Modelling and AI helping to improve cancer monitoring

Date:
Changed on 12/12/2019
he Monc project team, a joint undertaking involving Inria, the CNRS and Bordeaux INP who develop mathematical models to improve the monitoring of patients suffering from cancer, recently launched a new research project into non-small cell lung cancer. This project, given the name Pimiento, was awarded financial support from the Inria Foundation via the fellowship fund MSDAvenir to the tune of 900,000 euros. We caught up with Olivier Saut, the man in charge of the team.
Monc Pimiento
© Inria / Photo H. Raguet

You are in charge of the Monc project team at the Bordeaux centre. Could you tell us more about your research subjects? 

Within our team, we use modelling and artificial intelligence in the fight against cancer. We construct mathematical models capable of describing the progression of the disease, helping us to understand the mechanisms involved in cancer in order to improve follow-up care for patients.

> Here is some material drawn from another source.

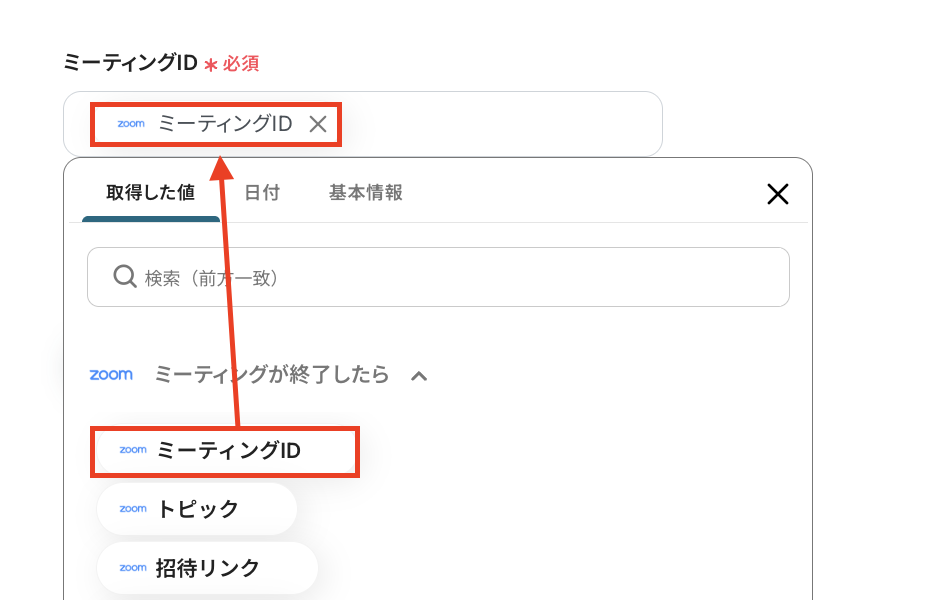Click the ミーティングが終了したら section header
This screenshot has height=600, width=950.
271,375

We use AI to incorporate parameters or measures that can’t be modelled model into these models or to make a diagnosis directly. We use all of the information available to us: imaging, genomic information, clinical data, etc., the end goal being to assess the effectiveness of a given treatment at an early stage. The idea behind this is to help doctors to work out whether or not the treatment will work a short while after beginning it, enabling them to adapt their treatment strategy accordingly. 

How did Pimiento come about as a project? 

We responded to a call for papers from the laboratoryMSD, which were offering 1 million euros’ worth of funding for ambitious research programmes, putting together a project where the aim was to improve follow-up care for patients suffering from non-small cell lung cancer. 

What made you choose to focus on this condition in particular? 

It is a very common type of cancer - more than 85% of lung cancers are non-small cell, with 40,000 new cases diagnosed every year. Personalised medicine has revolutionised this disease in recent years. Tumour genomics are now analysed in order to adapt the treatment to the type of tumour. There are different branches of the disease, with a growing number of possible treatments: surgery, chemotherapy, radiotherapy, targeted therapy, immunotherapy, thermoablation and stereotactic radiotherapy. For doctors, choosing the treatment is becoming increasingly complex. 

What will your team be doing? 

We are trying to stratify patients in order to work out in advance whether or not they will respond well to treatment. Then, once they have started treatment, we will try to work out as quickly as possible whether or not it will work. We take into account all of the routine clinical data that is gathered - and generally not fully used - including imaging and the genomic aspect of the tumour, but also the patient’s biomarkers (including blood samples, for example). This type of data is not easy to correlate with the progression of the disease, but it has the advantage of being available, and it might tell us something. 

Where are you currently with the project? What will be the first major step?

We are right at the very start - Pimiento was only signed towards the end of 2018. To get things started, we will be focusing on a branch of the disease with which we are already familiar, EGFR mutations, which are generally treated using targeted therapy, tyrosine kinase inhibitors. We will then move on to studying other branches of the disease. 

This is a multidisciplinary field you’re working in. Do you work with doctors and hospitals? 

There are 20 of us in the team, all specialists in applied mathematics. We will be hosting two doctors studying PhDs, a radiologist and a nuclear doctor. We have one associate researcher, a nephrologist who works with us on a part-time basis. 
We also carry out a significant amount of work alongside doctors. They provide us with the clinical questions, our goal being to answer genuine questions in order to develop useful tools for them to use. They then select the patients and provide the requisite clinical expertise. When we develop an algorithm, we check with the doctors to find out what worked and what didn’t, and what we can improve. We also try to translate doctors’ intuition and expertise into our models. When a radiologist makes a diagnosis, they will have internal criteria that they will often keep to themselves. We try to write this sense of intuition into our models in a quantitative sense, which requires a lot of interaction and discussions with doctors. 

Which partners will you be working with for the Pimiento project?  

We will be supported by Sophia Genetics, a company that specialises in clinical genomics and imaging based on artificial intelligence. As far as hospitals are concerned, we will be working with the Institut Bergonié, in Bordeaux, with whom we have been working for a number of years now. Then there is Hôpital Tenon in Paris (there is a doctor there who studied for his PhD with us) and the Centre Léon Bérard in Lyon. We will be starting off with a small number of centres as we look to build our algorithms, before adding other centres in order to validate our results.